Task requirements:
All that is needed is an exact repetition of the lines from the one containing "Open the Leistungen navigation entry" through the final line of the material, without pictures.

Data for review:
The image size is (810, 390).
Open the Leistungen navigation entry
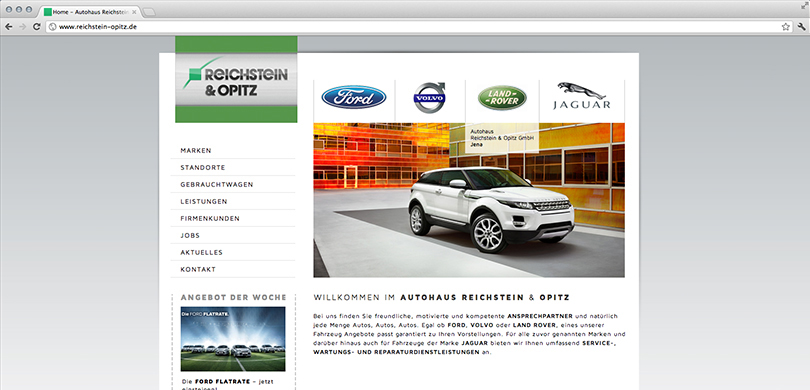click(x=232, y=201)
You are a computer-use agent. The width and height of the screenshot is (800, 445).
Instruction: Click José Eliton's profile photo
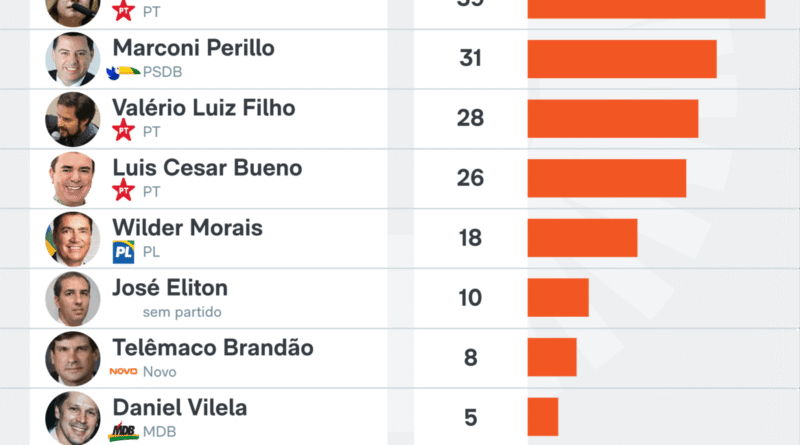pyautogui.click(x=72, y=299)
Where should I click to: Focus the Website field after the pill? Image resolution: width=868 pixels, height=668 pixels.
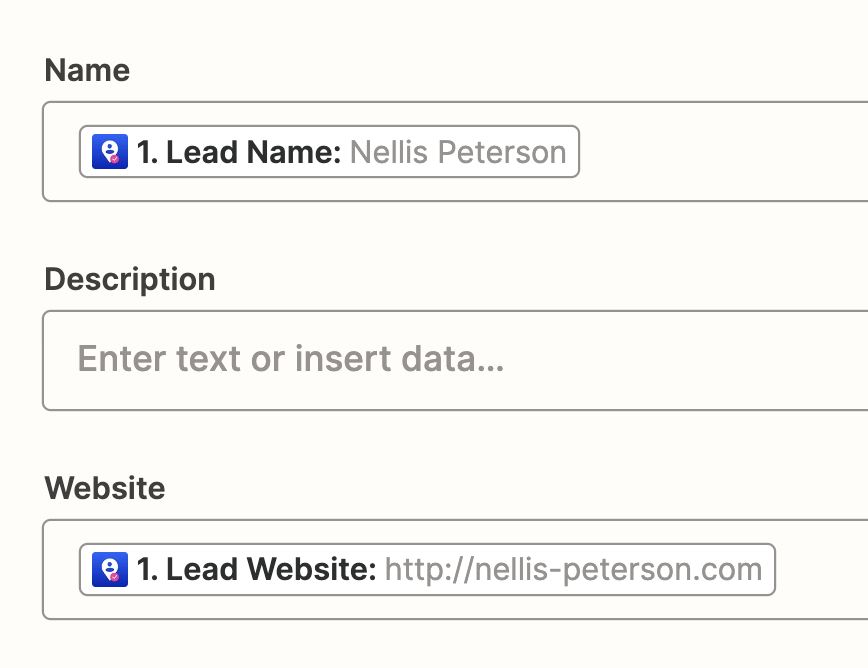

Result for this task:
Open the Leistungen navigation entry
click(x=232, y=201)
You are a computer-use agent. The width and height of the screenshot is (800, 445).
Instruction: Click José Eliton's profile photo
pyautogui.click(x=72, y=299)
Where should I click to: Focus the Website field after the pill? Image resolution: width=868 pixels, height=668 pixels.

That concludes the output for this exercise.